# Why not just wear a backpack



## Parks71 (Mar 6, 2010)

I notice a lot of you use different bags all over the bike. Why not just wear a backpack? I backpack a lot and want to try bike packing so was just curious about this? My loaded pack with food is only around 18-20 pounds.


----------



## NZPeterG (Mar 31, 2008)

Parks71 said:


> I notice a lot of you use different bags all over the bike. Why not just wear a backpack? I backpack a lot and want to try bike packing so was just curious about this? My loaded pack with food is only around 18-20 pounds.


Because having weight on your back is ok for a day but not for day's.
That's why

Sent from my SM-G930F using Tapatalk


----------



## Weaponized (Oct 22, 2017)

Parks71 said:


> I notice a lot of you use different bags all over the bike. Why not just wear a backpack? I backpack a lot and want to try bike packing so was just curious about this? My loaded pack with food is only around 18-20 pounds.


It's a matter of perspective really. I'm a military guy. Have been since I was 17. I was practically born carrying a backpack so they simply don't bother me. The trick is to use the right pack for the task. There are times where I would not want a heavy pack on my back so for most riding I run a Camelbak mule which is light and streamlined. I also like that it contains a hydration bladder since a water bottle is simply not enough liquid to ride in the tropics with. One big plus if you go with the Tactical versions they usually have molle webbing on the exterior so you can add extra pouches to the pack if you need to carry extra items

Sent from my HTC6535LVW using Tapatalk


----------



## 101 (Nov 14, 2017)

Try it out and see if it works and If it is comfortable. Your bikes geometry will be a big factor here. 20 lbs is a light pack for hiking, but with that weight driving you down into the seat, it can become very noticeable. Also, getting out into the Backcountry (assuming that is your plan) on your bike will likely require more tools and spare parts than you normally carry: spare cables, spokes, chain links, derailer hanger, 2 spare tubes etc, which add considerable weight to a normal load out. For me, there is no comparison: I want heavy items on the bike and at low center of gravity, but plenty of people have done it with a backpack. Do a simple overnight trip and see how it works for what you have in mind. 


Sent from my iPhone using Tapatalk


----------



## Smithhammer (Jul 18, 2015)

Because the bike carries the weight a lot more comfortably than I do. And generally, having the weight lower is better.


----------



## evdog (Mar 18, 2007)

## Given information
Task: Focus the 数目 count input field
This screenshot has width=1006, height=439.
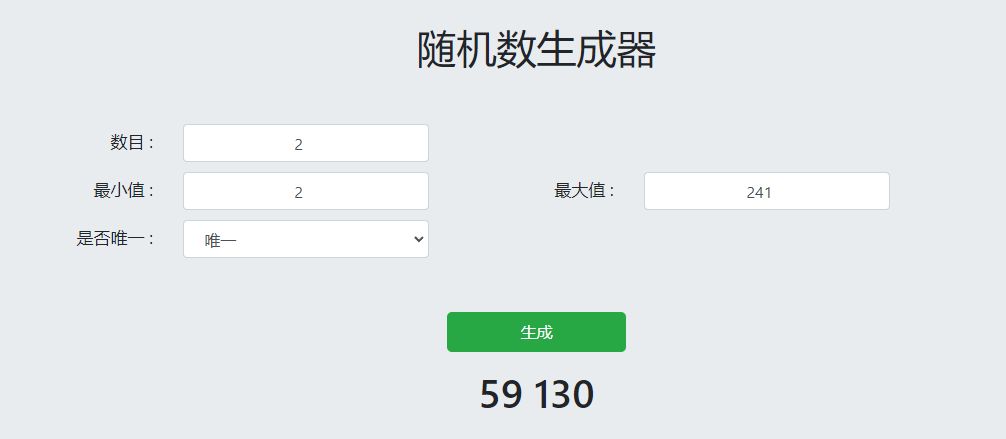Action: click(305, 143)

## Tasks
- A) Reproduce the passage of the backpack thread verbatim, starting at "## NZPeterG (Mar" and ending at "not for day's.".
- B) Answer these questions from the backpack thread:
(i) How much does Parks71 say the loaded pack with food weighs?
(ii) Which pack does Weaponized run for most riding?
(iii) What kind of trip does 101 suggest doing to see how a backpack works?
- C) Continue the backpack thread from the point where it stops.

## Exercise responses
- A)
## NZPeterG (Mar 31, 2008)

Parks71 said:


> I notice a lot of you use different bags all over the bike. Why not just wear a backpack? I backpack a lot and want to try bike packing so was just curious about this? My loaded pack with food is only around 18-20 pounds.


Because having weight on your back is ok for a day but not for day's.

- B)
(i) Around 18-20 pounds.
(ii) A Camelbak mule.
(iii) A simple overnight trip.

- C)
The bros up in BC all seem to bikepack with large backpacks. Possibly because that's just what they have. Or maybe because bikes don't look cool in their shredits with seatbags and handlebar bags. Or more likely they can't throw down unnecessary roosts on every turn because the seatbag prevents them from dropping the saddle. 

I've tried a larger backpack with no seatbag. My shoulders hurt a lot more doing hike a bike than when I had a seatbag. But, I knew there would be some steep technical descents and I wanted to be able to drop my saddle. A lot of my bikepacking involves longer distance riding, and for that I don't want a lot of extra weight on my back. My butt and taint get enough abuse as it is. 

Try it out, if a larger backpack works for you go with it. If not, move more weight to the bike.


----------



## 101 (Nov 14, 2017)

evdog said:


> The bros up in BC all seem to bikepack with large backpacks. Possibly because that's just what they have. Or maybe because bikes don't look cool in their shredits with seatbags and handlebar bags. Or more likely they can't throw down unnecessary roosts on every turn because the seatbag prevents them from dropping the saddle.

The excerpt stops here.